Net Stocks: A Slight Case Of VertigoEdward C. Baig
For a fleeting moment, it seemed that the Internet bubble had finally burst. In the first week of January, Internet shares had once again astounded investors with massive gains--pushing the Hambrecht & Quist Internet Index up 100 points to a record 378.83. That's triple the level of the index just three months earlier. But on Jan. 12, Broadcast.com plunged more than 62 points and closed at 223. Ebay was battered down 51 points to 240 1/2. Yahoo!, Lycos, and Amazon.com were also among the victims.

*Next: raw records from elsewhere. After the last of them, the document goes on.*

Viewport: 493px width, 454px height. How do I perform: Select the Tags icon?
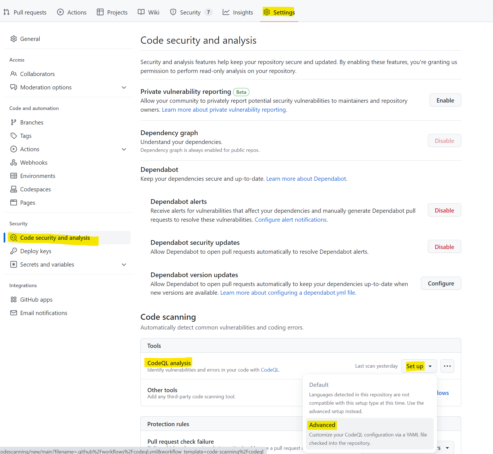point(14,136)
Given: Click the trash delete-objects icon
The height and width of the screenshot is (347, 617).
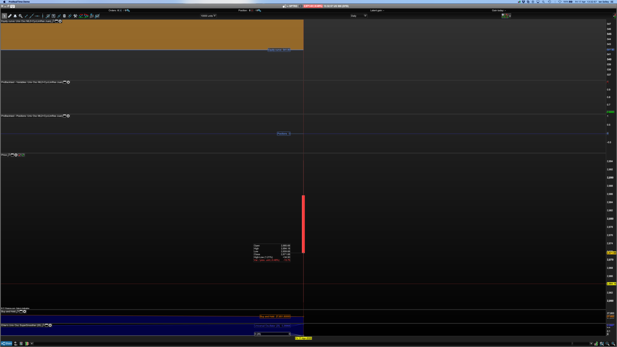Looking at the screenshot, I should tap(64, 16).
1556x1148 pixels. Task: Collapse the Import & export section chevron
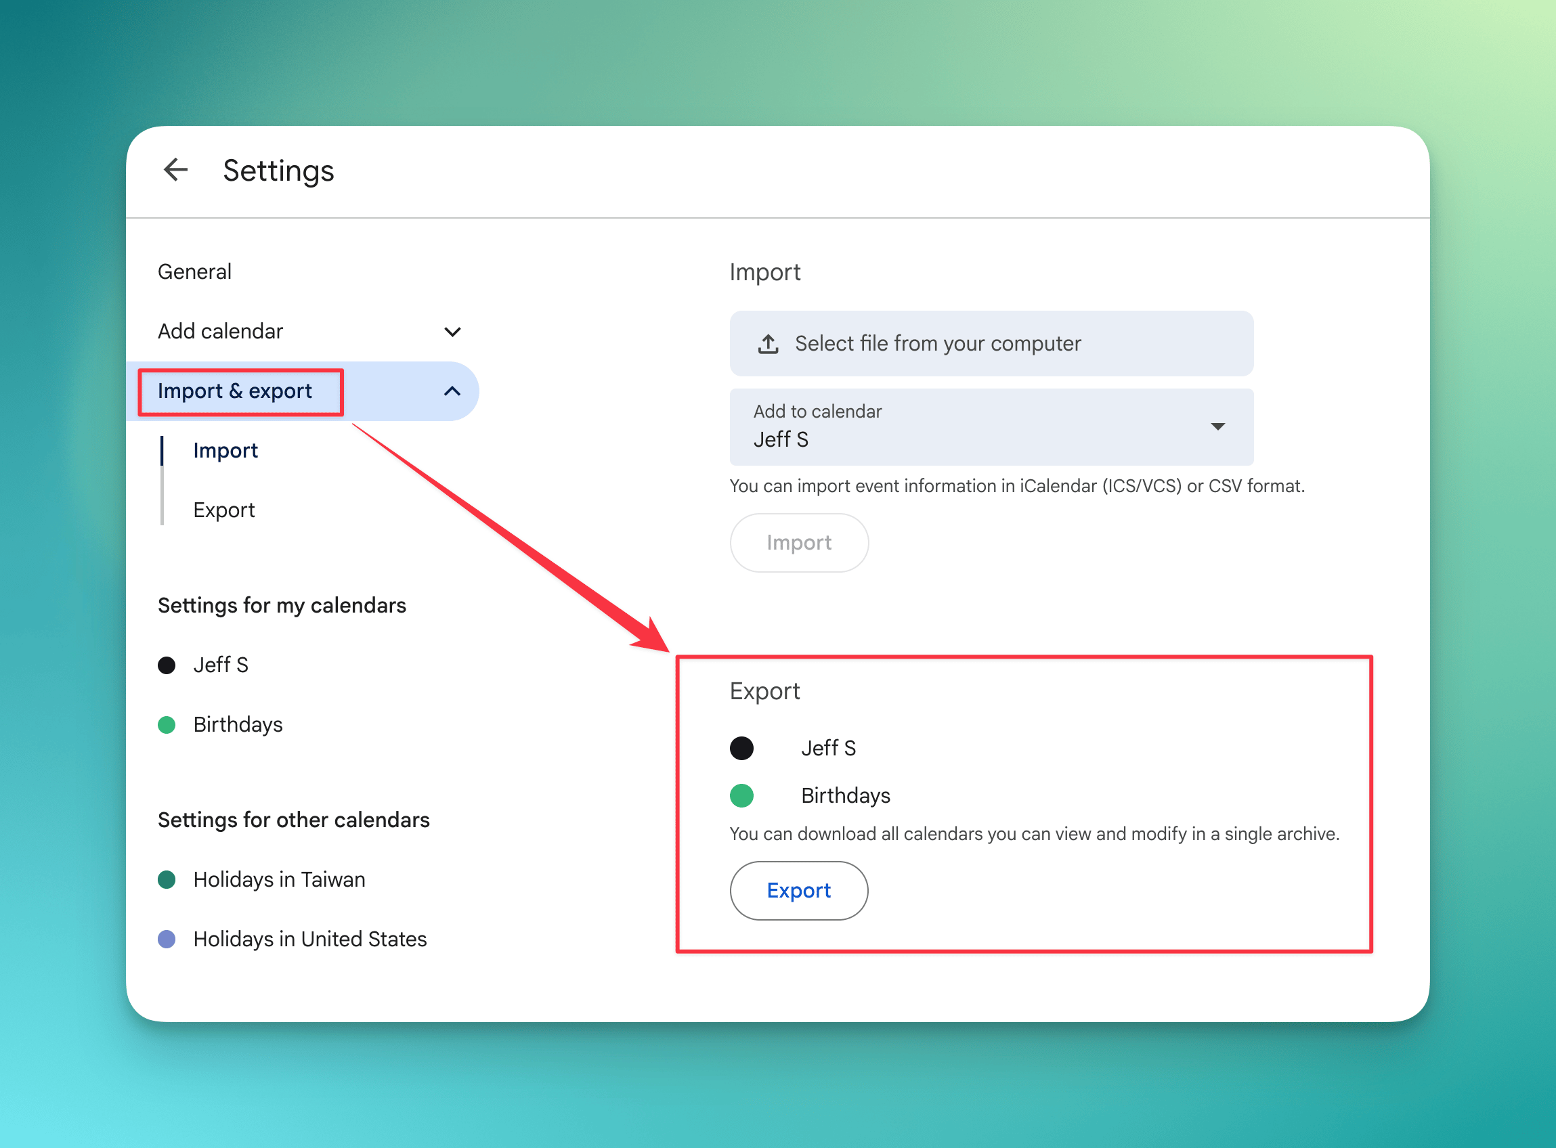pos(452,391)
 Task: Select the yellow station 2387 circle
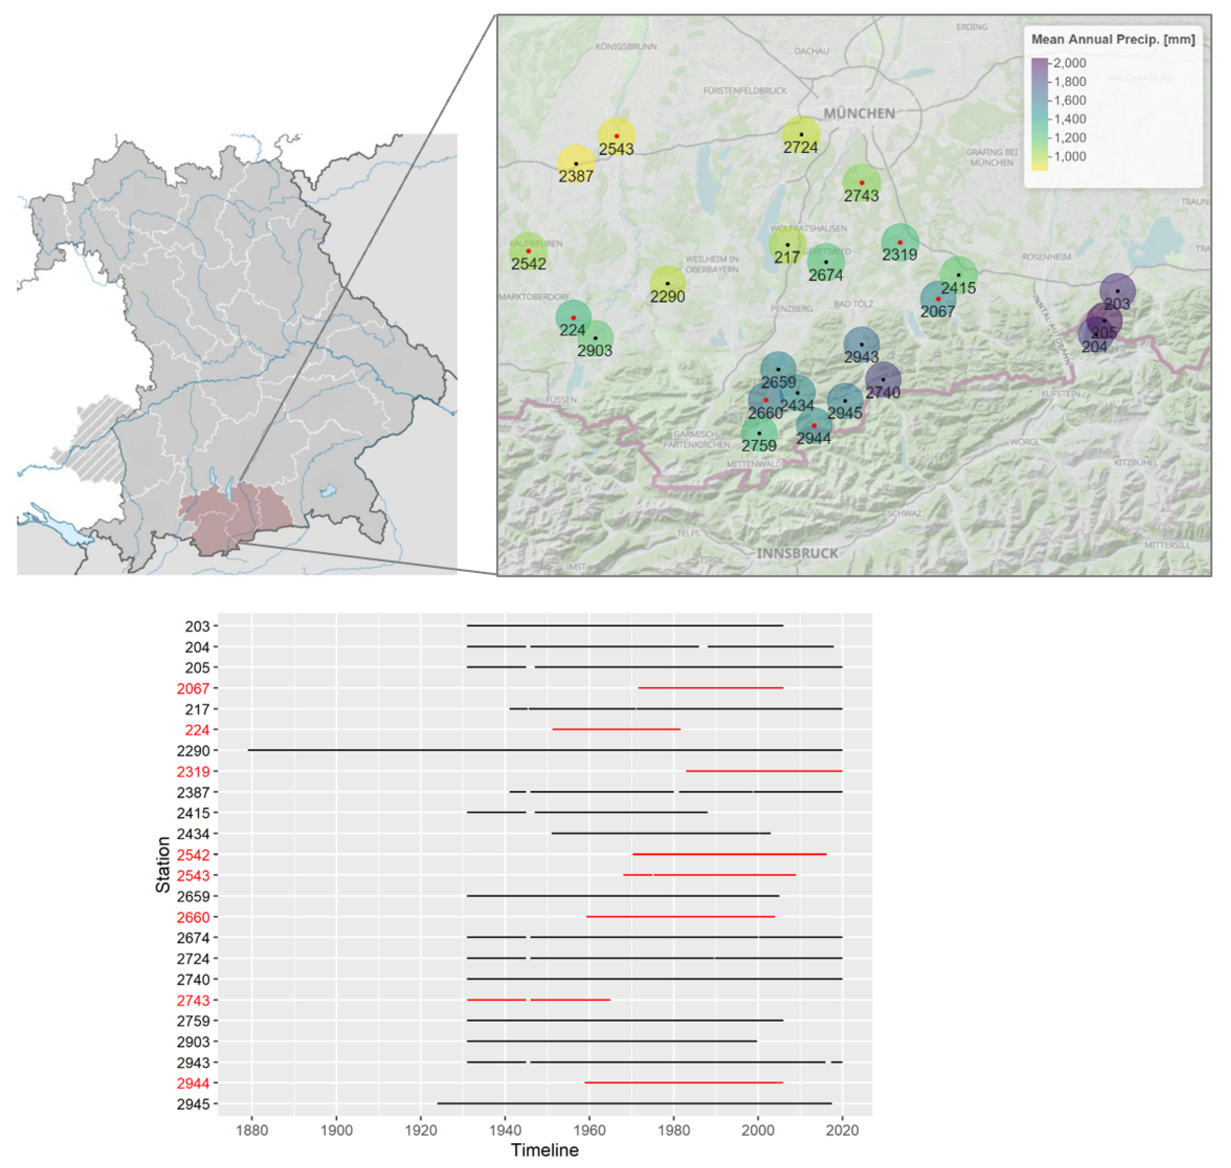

Still, as short sellers have learned the hard way, it's a sucker bet to try to predict when the Internet bubble will burst. The slide resumed on Jan. 13. Even Yahoo!'s surprisingly strong earnings of $18.5 million for the fourth quarter and two-for-one stock split didn't stop its shares from declining further. Still, the dip left the H&Q index at 337.65, 11% off its high--and prompted more questions from Wall Street pros. "Whether this is the final top, I don't know," says Peter J. Canelo, U.S. investment strategist at Morgan Stanley Dean Witter. "But if you have a historical perspective, you'll appreciate how much risk there really is." Canelo advises investors who have made money on these stocks to "take their chips off the table and let someone else take the doubles."
That doesn't mean investors should shy away from all Internet stocks. Paul Cook, lead portfolio manager at the Munder NetNet Fund, says what may happen in Internet stocks is "a flight to quality." Experts say newer issues and companies that don't have a particular corner of cyberspace nailed down are especially vulnerable. Top-tier companies such as America Online and Amazon, Cook figures, will resume their ascent. And that makes them too pricey. Cook recently trimmed his Amazon holdings from 3% of the portfolio to 1%, "because right now it's extended."
Are there Internet stocks that could become bargains? In the short term, that doesn't look likely. But "there's a chance we might find some a year out," says David N. Dreman, chairman and chief investment officer of Dreman Value Management LLC. By then, the Internet bubble could be just a memory.